De augusta.clara a 3 de Outubro de 2010
Está bem, já cá não está quem falou :)
De augusta.clara a 3 de Outubro de 2010
Sou assim, Carlos, desonesta até à medula. O mundo não é dos espertos? Então?!
De augusta.clara a 3 de Outubro de 2010
Ainda me hão-de explicar o que é isso da "armação" à vista (só me soa a betão) e, então, só então, passarei a ter respeito por quem conversa em linguagem codificada para os outros estrolabiadores ficarem de fora.
De carlos loures a 3 de Outubro de 2010
Usa-se desde Gil Vicente a comparação entre a carpintaria e a literatura, sobre tudo a dramática. A armação de uma peça de teatro, tal como o esqueleto de um móvel ou de uma casa, é o entrecho, a história, o fundo moral, se o tiver, tudo isso que está por debaixo das falas dos actores. O termo tornou-se extensivo a toda a produção literária.
Já agora, também tenho amigos caçadores (nenhum se chama Carlos). Não os poupo e quando me dizem que o prazer não é o de matar mas a avenhtura de surpreender os animais, pergunto-lhes se uma máquina fotográfica não seria mais indicada para os surpreender do que uma caçadeira que os mata. Mas não me ouvem. Não deixo de ser amigo deles - compreendo que já não têm idade para mudar.

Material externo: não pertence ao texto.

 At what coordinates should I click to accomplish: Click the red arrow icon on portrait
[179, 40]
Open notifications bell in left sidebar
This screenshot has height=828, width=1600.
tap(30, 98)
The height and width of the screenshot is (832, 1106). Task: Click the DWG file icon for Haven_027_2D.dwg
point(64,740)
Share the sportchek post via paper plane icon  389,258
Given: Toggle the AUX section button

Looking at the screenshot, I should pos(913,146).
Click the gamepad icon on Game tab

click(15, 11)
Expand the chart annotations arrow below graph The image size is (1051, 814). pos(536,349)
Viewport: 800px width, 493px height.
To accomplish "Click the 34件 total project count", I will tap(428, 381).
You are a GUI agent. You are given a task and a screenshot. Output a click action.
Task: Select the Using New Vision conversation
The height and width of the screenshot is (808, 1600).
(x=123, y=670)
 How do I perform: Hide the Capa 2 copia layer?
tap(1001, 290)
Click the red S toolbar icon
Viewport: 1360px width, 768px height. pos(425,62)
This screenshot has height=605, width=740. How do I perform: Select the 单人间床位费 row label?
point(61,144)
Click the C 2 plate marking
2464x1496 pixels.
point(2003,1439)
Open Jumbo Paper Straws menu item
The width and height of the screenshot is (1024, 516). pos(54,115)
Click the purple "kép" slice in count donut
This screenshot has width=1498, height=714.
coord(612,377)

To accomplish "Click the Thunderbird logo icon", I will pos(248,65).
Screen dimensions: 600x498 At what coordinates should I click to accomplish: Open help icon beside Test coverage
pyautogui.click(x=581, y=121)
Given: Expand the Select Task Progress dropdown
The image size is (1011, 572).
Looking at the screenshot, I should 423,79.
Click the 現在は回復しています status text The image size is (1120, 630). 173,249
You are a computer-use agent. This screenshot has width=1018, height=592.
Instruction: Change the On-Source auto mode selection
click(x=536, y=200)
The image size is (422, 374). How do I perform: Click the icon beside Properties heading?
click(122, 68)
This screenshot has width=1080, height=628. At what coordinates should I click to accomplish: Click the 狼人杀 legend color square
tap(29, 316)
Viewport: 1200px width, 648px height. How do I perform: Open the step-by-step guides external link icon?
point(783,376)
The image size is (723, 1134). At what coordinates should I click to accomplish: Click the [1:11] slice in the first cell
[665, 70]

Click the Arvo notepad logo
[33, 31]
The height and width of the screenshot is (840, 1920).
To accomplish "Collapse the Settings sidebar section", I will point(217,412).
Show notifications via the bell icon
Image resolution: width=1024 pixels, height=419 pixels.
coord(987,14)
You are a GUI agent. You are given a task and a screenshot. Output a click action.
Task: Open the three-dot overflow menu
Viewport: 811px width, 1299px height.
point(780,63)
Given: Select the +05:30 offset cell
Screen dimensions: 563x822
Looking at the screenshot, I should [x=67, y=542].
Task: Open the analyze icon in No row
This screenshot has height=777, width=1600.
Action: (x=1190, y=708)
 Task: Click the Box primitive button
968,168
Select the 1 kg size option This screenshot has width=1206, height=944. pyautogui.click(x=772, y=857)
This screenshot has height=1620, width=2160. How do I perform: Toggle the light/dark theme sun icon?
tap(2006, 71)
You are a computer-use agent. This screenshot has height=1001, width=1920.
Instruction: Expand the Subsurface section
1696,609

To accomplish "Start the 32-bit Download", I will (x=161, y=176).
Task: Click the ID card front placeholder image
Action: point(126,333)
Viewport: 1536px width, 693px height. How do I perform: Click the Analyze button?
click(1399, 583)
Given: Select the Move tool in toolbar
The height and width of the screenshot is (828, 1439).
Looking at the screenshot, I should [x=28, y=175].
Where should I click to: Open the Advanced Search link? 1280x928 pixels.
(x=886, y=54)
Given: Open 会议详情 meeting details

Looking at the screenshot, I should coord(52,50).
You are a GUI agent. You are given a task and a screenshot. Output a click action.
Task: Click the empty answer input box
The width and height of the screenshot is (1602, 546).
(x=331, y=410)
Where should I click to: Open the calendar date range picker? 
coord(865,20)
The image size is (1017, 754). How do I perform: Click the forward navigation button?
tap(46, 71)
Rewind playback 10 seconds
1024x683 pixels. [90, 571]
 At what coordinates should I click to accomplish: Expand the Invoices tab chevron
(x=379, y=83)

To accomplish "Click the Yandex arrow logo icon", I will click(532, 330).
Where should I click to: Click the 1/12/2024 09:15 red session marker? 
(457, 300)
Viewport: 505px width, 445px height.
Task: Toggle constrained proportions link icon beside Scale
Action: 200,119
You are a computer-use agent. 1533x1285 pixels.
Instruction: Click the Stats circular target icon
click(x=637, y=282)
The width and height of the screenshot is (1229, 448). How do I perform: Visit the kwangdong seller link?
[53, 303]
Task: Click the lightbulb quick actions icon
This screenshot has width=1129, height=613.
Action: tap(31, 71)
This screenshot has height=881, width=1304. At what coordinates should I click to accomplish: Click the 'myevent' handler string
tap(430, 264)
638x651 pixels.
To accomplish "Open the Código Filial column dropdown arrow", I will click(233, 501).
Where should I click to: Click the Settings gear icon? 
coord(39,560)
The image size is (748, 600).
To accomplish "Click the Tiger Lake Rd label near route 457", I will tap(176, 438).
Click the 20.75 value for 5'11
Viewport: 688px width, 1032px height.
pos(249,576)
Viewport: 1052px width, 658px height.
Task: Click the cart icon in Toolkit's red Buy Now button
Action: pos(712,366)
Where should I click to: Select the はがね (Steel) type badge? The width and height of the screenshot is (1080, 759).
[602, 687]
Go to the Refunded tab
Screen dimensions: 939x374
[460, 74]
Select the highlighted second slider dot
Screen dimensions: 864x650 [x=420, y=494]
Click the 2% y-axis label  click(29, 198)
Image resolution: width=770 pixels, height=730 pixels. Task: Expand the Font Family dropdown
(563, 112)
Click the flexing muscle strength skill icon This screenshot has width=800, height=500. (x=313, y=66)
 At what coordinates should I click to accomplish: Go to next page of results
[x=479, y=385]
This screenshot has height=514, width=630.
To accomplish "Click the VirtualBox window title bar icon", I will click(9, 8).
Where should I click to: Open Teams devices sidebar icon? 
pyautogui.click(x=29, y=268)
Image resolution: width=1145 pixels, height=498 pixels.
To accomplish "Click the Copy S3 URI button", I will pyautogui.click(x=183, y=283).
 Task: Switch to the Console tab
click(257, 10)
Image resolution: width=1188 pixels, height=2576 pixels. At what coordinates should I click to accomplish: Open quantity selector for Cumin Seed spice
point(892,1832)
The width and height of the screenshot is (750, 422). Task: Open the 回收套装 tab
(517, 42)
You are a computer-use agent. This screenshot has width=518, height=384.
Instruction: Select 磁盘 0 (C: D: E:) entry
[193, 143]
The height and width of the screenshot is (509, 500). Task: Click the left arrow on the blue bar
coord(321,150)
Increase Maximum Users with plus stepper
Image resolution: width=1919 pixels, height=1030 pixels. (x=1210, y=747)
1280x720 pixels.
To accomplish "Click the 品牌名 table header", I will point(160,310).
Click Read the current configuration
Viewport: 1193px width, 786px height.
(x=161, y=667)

De carla romualdo a 3 de Outubro de 2010
Auspiciosa entrada. Bem-vindo, Paulo!
De augusta.clara a 3 de Outubro de 2010
Estou sempre a aprender contigo, Carlos. Agora, falta perceber isso na prática. Pois, pois, essa dos caçadores e dos aficionados tauromáquicos...
De augusta.clara a 3 de Outubro de 2010
E, ainda, por cima não só matam os animais a tiro como abandonam os cães.